Subject Odp: [firebird-support] Performance diff between insert...select and for select ... do?
Author liviuslivius@poczta.onet.pl
Hi,

Why not merge?

Regards,
Karol Bieniaszewski

----- Reply message -----
Od: "Kjell Rilbe kjell.rilbe@... [firebird-support]" <firebird-support@yahoogroups.com>
Do: <firebird-support@yahoogroups.com>
Temat: [firebird-support] Performance diff between insert...select and for select ... do?
Data: wt., kwi 14, 2015 07:08


 

Kjell Rilbe kjell.rilbe@... [firebird-support] skrev:

>
> Hi,
>
> I'm writing a utility that will need to do two things for each record in
> an external table and for this purpose I use a for select ... do
> construct in an execute block. I do it this way because external tables
> can't be indexed and I will scan the entire external table anyway.
>
> The two operations are:
> 1. Update one existing record in the target table.
> 2. Insert new record in the same target table.
>
> In "steady state" the target table will contain about 20 million records
> and the external table will contain about 10 thousand records.
>
> But the first time I run this, the target table will be empty and the
> external table will contain about 18 million records.
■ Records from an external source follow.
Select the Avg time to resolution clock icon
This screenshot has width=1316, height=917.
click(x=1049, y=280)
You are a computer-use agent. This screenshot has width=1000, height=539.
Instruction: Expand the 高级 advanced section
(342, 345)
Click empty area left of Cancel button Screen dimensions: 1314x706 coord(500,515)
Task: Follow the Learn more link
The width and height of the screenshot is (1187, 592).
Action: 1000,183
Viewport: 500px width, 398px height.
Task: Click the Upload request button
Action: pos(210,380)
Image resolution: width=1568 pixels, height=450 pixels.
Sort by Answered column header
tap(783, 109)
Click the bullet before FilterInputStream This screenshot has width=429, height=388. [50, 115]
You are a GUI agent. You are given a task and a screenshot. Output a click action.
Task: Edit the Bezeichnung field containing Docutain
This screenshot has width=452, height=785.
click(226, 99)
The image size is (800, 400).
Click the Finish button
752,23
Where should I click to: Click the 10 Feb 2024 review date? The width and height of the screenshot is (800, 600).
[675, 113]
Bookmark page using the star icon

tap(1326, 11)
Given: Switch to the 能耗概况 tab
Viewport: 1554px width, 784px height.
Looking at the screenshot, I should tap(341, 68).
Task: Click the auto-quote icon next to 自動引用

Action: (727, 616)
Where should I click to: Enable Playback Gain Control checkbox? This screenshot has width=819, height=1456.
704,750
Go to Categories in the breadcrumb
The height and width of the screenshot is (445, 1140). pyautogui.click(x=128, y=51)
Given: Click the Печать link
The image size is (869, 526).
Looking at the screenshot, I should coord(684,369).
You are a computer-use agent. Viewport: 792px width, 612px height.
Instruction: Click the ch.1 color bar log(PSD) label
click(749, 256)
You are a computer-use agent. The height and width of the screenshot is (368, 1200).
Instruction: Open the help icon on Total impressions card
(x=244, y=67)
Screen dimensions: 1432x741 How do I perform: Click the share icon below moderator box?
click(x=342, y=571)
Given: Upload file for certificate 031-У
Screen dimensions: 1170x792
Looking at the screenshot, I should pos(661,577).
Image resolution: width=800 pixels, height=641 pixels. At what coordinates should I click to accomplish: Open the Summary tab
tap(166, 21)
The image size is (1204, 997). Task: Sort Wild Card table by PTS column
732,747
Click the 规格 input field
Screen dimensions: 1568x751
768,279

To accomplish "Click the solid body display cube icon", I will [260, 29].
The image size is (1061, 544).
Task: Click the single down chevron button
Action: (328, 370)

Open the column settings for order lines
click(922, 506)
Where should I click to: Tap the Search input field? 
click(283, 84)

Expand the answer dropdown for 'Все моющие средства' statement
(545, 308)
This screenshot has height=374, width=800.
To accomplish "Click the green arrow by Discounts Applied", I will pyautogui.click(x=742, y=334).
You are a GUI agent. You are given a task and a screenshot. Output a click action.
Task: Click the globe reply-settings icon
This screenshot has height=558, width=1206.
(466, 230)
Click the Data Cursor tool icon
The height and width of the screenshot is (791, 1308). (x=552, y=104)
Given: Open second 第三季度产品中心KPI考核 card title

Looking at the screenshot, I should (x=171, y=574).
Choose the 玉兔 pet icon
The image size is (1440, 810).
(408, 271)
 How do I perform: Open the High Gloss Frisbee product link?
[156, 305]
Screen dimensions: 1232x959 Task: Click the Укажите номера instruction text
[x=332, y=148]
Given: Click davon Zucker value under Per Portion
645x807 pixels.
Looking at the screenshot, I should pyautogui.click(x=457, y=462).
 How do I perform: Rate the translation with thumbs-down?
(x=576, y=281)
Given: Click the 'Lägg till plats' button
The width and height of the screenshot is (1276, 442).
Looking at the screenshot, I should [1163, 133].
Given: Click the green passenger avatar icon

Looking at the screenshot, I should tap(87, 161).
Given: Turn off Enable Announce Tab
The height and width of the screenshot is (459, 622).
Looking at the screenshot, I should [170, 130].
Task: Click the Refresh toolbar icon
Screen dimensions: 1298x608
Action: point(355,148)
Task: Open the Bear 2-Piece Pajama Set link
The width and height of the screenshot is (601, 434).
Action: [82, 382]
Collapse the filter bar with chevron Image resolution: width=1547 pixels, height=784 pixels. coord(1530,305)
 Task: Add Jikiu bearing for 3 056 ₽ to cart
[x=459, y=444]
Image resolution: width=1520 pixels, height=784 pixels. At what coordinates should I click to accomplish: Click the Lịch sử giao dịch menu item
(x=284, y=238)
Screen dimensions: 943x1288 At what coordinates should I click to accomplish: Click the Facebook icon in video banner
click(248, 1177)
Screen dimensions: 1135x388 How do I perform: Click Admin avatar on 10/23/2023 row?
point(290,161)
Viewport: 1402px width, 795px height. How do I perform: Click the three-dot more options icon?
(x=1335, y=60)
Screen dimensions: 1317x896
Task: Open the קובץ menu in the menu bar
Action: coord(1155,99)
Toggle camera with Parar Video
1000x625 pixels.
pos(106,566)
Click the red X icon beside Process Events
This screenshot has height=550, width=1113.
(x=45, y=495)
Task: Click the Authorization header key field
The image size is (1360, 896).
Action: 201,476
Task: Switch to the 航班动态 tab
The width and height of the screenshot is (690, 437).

The update will
> never find a record to update during this first execution.
>
> Would I lose a lot of hours if I use the same execute block/for select
> construct the first time? The alternative would be to do a regular
> insert into target table select from externaltable the first time.
>

As a follow-up to this question, my tests with real data showed that the
execute block was *very* much slower than a simple insert from the
external table for the initial import into an empty target table. I
think it was something like 10 minutes vs. 10 hours, give or take...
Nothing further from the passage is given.